His upper and lower extremity motor weakness resolved on day 2 after admission. No abnormal extra-ocular movements were observed. His pupils were symmetrical, palatal function was normal, and no ptosis or hoarseness was noted. Echocardiography displayed an ejection fraction of 53% and an echogenic mass (2.84 × 1.43 cm) that almost filled the left atrial (LA) appendage. The mass was located approximately 0.4 cm from the LA appendage inlet. We suspected an LA appendage thrombus and prescribed DOACs at discharge. At the time of his 2-month follow-up, his symptoms had not recurred. Three months after symptom onset, follow-up echocardiography revealed the resolution of the LA appendage thrombus.
DISCUSSION
Thrombi are classified as white or red based on their appearance and predominant color. White thrombi may be rich in platelets or fibrin, whereas red thrombi typically contain blood cells. We reasoned that fibrin- and erythrocyte-rich red thrombi were more likely to resolve than platelet-rich white thrombi.

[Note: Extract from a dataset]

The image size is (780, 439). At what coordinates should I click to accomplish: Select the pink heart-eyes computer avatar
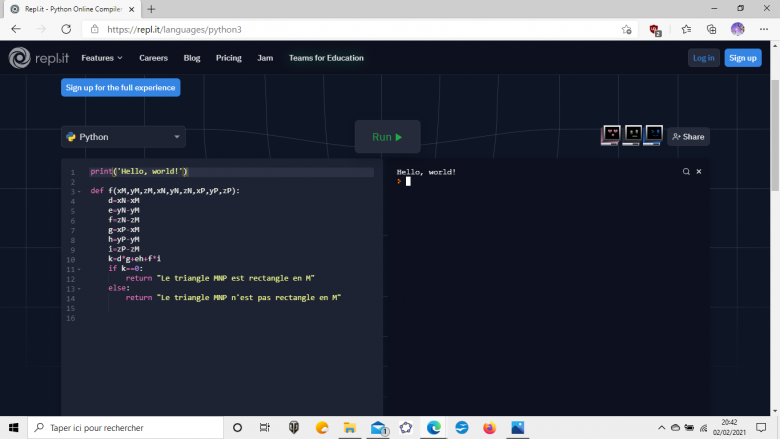[x=610, y=135]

4,5 Spontaneous recanalization rates are greatly influenced by stroke etiology, with cardioembolism being the most frequent etiology in the recanalization group (44% vs. 25%), whereas large artery atherosclerosis was more common in the non-recanalization group (38% vs. 18%).
7 Additionally, in patients with ICA occlusion due to arterial dissection, the recanalization process may occur between 2 days and 6 weeks after stroke.
6 The arterial dissection provides opportunities for thrombus formation and ischemic strokes. They occur secondary to arterial dissection and are usually embolic; 92.2% of cerebral infarctions associated with ICA dissection have an embolic origin leading to focal infarctions, including cortical and subcortical infarcts, and only 7.7% observed as watershed infarctions associated with reduced hemodynamic flow.
8,9 This might help explain the resolution of MCA thrombus in case 1. To prove our assertion clearly, measuring the Hounsfield unit of non-contrast CT would be helpful; however, a hyperdense MCA sign could not be identified in our case.
The resolution of the cardioembolic thrombi in case 2 appears distinct. A randomized study demonstrated similar efficacy and safety of anticoagulant, antiplatelet, and dual antiplatelet regimens for extracranial cervical artery dissection.
10 Although, case 1’s thrombus resolved following short-term DAPT administration, case 2 experienced spontaneous resolution. Cardioembolic thrombi should be considered, especially in rapidly changing oscillating shear stress environments, such as the LA appendage. The activation of the coagulation cascade constitutes the central mechanism of thrombus formation.
11
Furthermore, whether thrombi of cardiac origin or those occurring secondary to arterial dissection resolve more readily than those occurring secondary to atherosclerosis remains still unknown. We present two cases of resolved thrombi originating from a cardioembolic source or secondary to arterial dissection. These cases challenge our understanding of the resolution of thrombi caused by several etiological factors. These findings imply that selecting drugs based on the mechanism of thrombus formation may improve prognosis and increase the likelihood of thrombus resolution. Future studies must determine which drugs used following thrombus histology induce better thrombus resolution.